Verifique a compreensão -
**1)** Resuma em duas frases o excerto sobre a libertação de reclusos.
**2)** Prossiga o excerto sobre a libertação de reclusos a partir do ponto em que termina.

Quem cometeu considerados hediondos, como homicídio ou abusos sexuais, manter-se-á preso, o mesmo sucedendo com quem está a cumprir pena por corrupção. Os delitos praticados por políticos ou representantes do Estado em exercício de funções também estão excluídos, tal como acontece com a violência doméstica.
A sair das cadeias estão ainda reclusos aos quais foi dada uma saída precária de 45 dias, que em circunstâncias normais não dura mais de três. Estes presos estão proibidos de sair de casa praticamente em todas as circunstâncias, período ao fim do qual poderão ou não ter de regressar à prisão. Caso voltem, serão sujeitos a uma quarentena de 14 dias atrás das grades. O Governo decidiu que esta licença de saída pode ser renovada por mais de uma vez e por períodos igualmente de mês e meio, em função do comportamento do recluso e do contexto sanitário decorrente da pandemia. O tempo passado em casa conta para efeitos de cumprimento de pena.
O director-geral da Reinserção e serviços prisionais, o procurador Rómulo Mateus, confirmou ao PÚBLICO que as libertações estão a ter lugar desde este sábado de manhã, à medida que os tribunais de execução de penas vão deixando pronto o expediente necessário. É por exemplo o caso da cadeia de Custóias, em Matosinhos.
Como muitos reclusos não moram no concelho da cadeia, os serviços prisionais passaram-lhes um comprovativo para poderem circular, uma vez que é obrigatório o recolhimento em casa até ao próximo dia 13 por causa da pandemia covid-19, explicou o mesmo responsável. “Aqueles que não tiverem transporte para chegarem a casa sairão na terça-feira”, acrescentou Rómulo Mateus.
Segundo dados do Conselho Superior da Magistratura, até às 17h deste sábado foram libertados 240 reclusos, estimando-se que até ao final do dia esse número ainda viesse a subir. O presidente do Sindicato Nacional do Corpo da Guarda Prisional, Jorge Alves, critica a forma no seu entender apressada como está a ser feita esta libertação e dá alguns exemplos: “Como não tinham medicamentos suficientes para todos os que vão sair por 45 dias, as farmácias dos estabelecimentos prisionais estão a dispensar-lhes medicação apenas por uma semana, passando-lhes receitas para o restante tempo. Mas como estes reclusos têm a obrigação legal de ficarem em casa, se quiserem sair para ir à farmácia vão ter de pedir autorização para o fazerem aos serviços prisionais”. Também não havia nos cofres das cadeias dinheiro suficiente para lhes entregar, acrescenta.

Informação extraída -
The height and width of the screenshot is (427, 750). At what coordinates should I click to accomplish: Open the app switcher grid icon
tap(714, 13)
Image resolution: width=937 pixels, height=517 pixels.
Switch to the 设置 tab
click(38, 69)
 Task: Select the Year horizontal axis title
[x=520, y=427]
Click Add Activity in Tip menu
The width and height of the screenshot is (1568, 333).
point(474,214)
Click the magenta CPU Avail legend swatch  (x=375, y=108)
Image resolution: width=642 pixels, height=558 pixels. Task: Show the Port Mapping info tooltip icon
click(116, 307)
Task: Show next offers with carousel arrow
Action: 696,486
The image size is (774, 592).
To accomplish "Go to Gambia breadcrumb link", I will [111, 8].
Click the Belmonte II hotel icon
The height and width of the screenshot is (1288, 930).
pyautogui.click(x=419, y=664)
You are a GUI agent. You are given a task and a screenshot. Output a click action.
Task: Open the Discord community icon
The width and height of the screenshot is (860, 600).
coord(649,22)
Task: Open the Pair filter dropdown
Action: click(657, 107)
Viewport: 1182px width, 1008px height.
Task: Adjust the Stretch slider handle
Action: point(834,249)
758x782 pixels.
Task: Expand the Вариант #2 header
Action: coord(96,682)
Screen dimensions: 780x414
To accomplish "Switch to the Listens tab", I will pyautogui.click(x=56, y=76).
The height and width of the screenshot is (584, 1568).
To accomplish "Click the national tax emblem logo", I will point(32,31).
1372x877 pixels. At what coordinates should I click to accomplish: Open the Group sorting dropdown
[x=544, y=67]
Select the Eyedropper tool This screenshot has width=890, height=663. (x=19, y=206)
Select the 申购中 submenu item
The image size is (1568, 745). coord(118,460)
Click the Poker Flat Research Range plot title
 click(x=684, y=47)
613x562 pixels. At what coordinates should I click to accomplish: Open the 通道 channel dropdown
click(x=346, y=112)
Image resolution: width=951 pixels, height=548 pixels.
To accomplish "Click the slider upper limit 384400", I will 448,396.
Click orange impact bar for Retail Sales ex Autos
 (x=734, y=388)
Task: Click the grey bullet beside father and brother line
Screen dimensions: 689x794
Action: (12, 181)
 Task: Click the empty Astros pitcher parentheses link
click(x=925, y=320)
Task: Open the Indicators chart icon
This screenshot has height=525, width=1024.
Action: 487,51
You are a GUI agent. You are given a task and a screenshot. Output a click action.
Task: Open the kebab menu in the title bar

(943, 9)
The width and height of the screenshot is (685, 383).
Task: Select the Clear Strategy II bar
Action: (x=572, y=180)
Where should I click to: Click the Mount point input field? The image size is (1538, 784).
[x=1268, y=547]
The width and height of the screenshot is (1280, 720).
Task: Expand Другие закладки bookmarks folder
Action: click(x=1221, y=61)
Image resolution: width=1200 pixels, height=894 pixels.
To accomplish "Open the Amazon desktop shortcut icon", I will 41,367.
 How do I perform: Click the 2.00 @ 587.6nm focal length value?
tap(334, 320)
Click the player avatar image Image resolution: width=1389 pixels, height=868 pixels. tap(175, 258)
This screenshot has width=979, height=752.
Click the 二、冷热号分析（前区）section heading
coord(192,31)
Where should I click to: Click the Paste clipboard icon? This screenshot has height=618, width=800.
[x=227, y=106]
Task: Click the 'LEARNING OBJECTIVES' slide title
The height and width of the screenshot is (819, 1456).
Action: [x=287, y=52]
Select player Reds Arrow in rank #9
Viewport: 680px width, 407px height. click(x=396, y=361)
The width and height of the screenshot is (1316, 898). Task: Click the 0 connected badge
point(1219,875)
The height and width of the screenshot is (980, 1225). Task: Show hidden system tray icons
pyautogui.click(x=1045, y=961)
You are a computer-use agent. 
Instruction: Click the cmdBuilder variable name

Respostas por item -
**1)** Por causa da pandemia de covid-19, estão a sair das cadeias reclusos, ficando presos os que cometeram crimes hediondos, corrupção, delitos como políticos ou representantes do Estado em funções ou violência doméstica, e outros recebem saídas precárias de 45 dias, renováveis, cujo tempo conta para o cumprimento da pena. Segundo o Conselho Superior da Magistratura, até às 17h de sábado tinham sido libertados 240 reclusos, mas Jorge Alves, presidente do Sindicato Nacional do Corpo da Guarda Prisional, critica a forma apressada do processo e aponta a falta de medicamentos e de dinheiro nas cadeias.

**2)**
“Foi tudo feito em cima do joelho pelo director-geral dos serviços prisionais para não deixar mal o Governo”, resume o dirigente sindical, acrescentando que na cadeia de Izeda, em Bragança, quatro dos 20 reclusos que podiam ser libertados preferiram ficar atrás das grades, por não querem sujeitar-se aos 14 dias de quarentena em caso de regresso.
À saída da cadeia de Custóias, onde o esperava a família, o feirante André Maia, de 29 anos, foi um dos que saíram mais cedo do que esperavam. Não que a pena fosse longa: ser apanhado a guiar sem carta custou-lhe quatro meses lá dentro, metade dos quais já passaram. O ambiente dentro de muros ficou diferente desde que se soube que alguns iam poder ir-se embora antes do tempo, descreve: “Quem ia sair ficou satisfeito, claro, mas os colegas a cumprir oito ou dez anos, por assaltos e droga, ficaram tristes, porque vão ter de ficar”.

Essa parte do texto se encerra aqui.